- _REQUIREMENT_: Without any pictures, print the lines below from the one that has "You are a computer-use agent." through the one that has "Click the CE mark on the nameplate", exactly and nothing else.

- _INFORMATION SUPPLIED_:
====================

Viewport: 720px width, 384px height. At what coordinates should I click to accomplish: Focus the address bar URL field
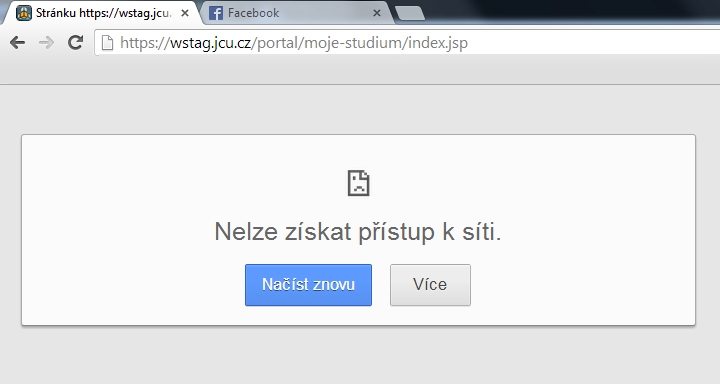coord(407,43)
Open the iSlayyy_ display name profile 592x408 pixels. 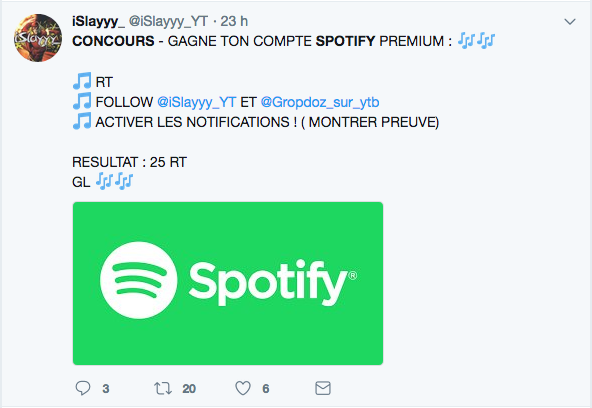98,22
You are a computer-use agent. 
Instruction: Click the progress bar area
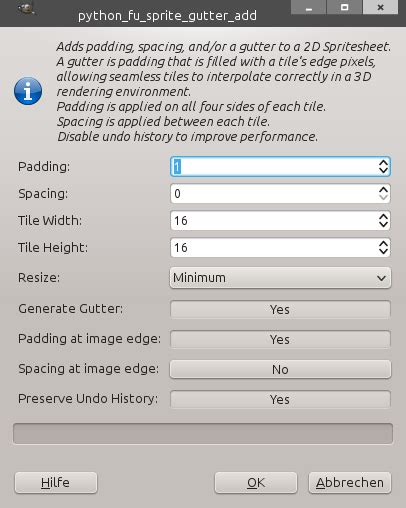(x=203, y=434)
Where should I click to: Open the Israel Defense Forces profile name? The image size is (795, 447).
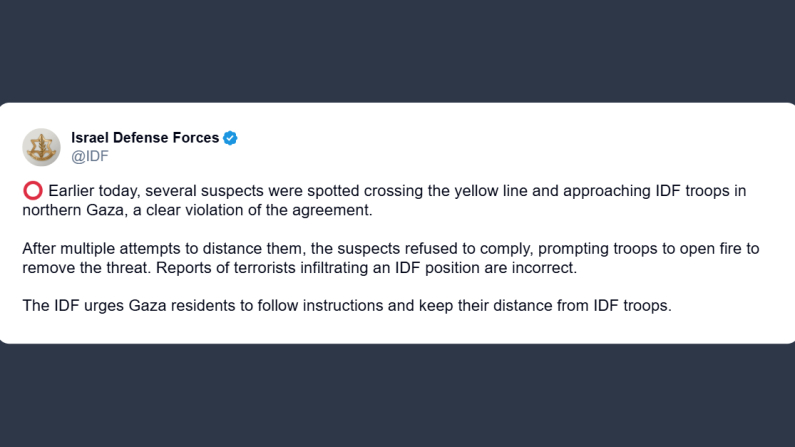tap(145, 138)
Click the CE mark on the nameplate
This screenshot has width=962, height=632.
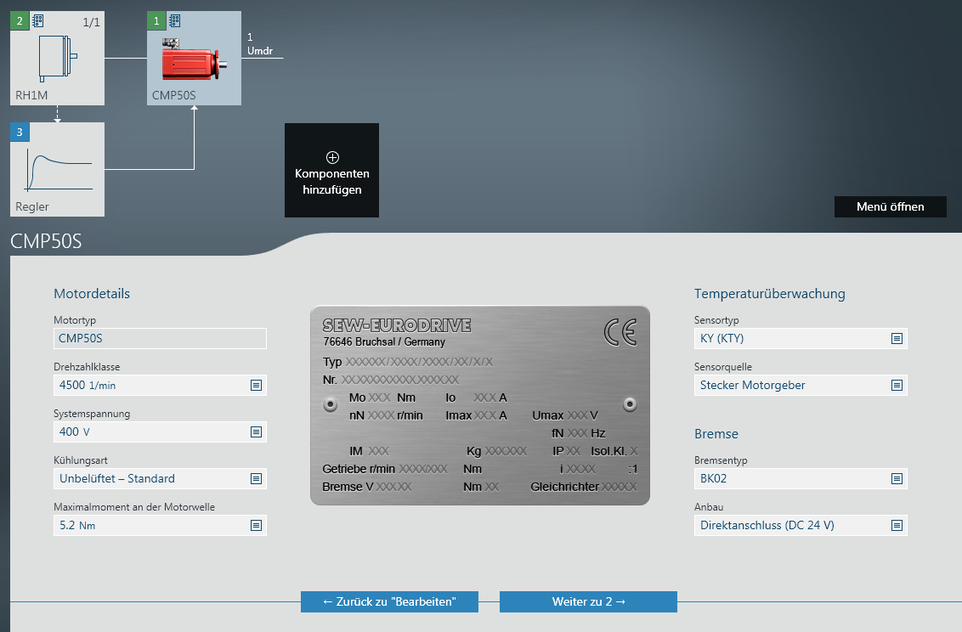[619, 333]
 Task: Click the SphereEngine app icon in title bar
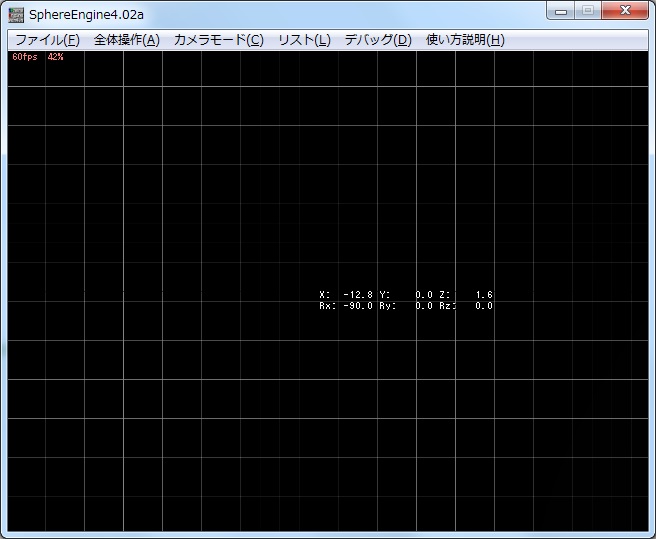pos(16,15)
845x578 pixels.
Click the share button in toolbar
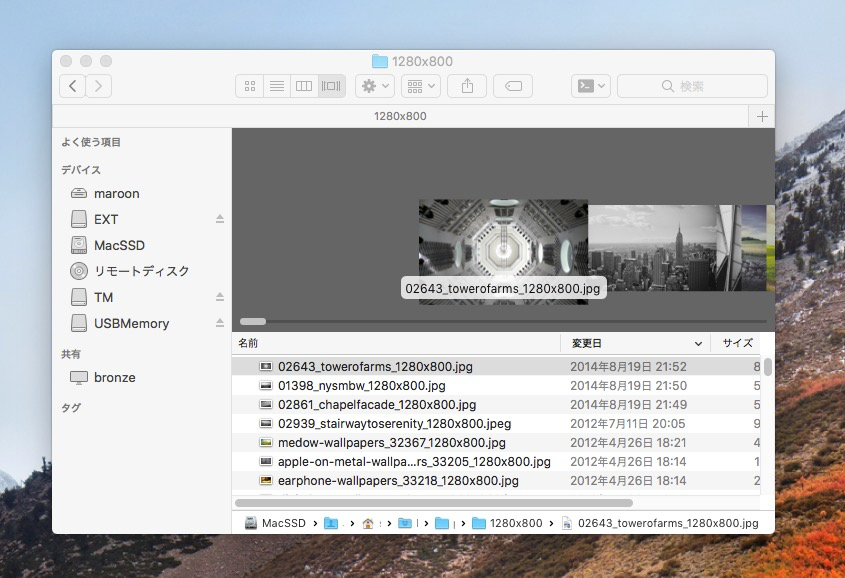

====================

- _THE ANSWER_:
You are a computer-use agent. 
Instruction: Click the progress bar area
(x=203, y=434)
Where should I click to: Open the Israel Defense Forces profile name? The image size is (795, 447).
tap(145, 138)
Click the CE mark on the nameplate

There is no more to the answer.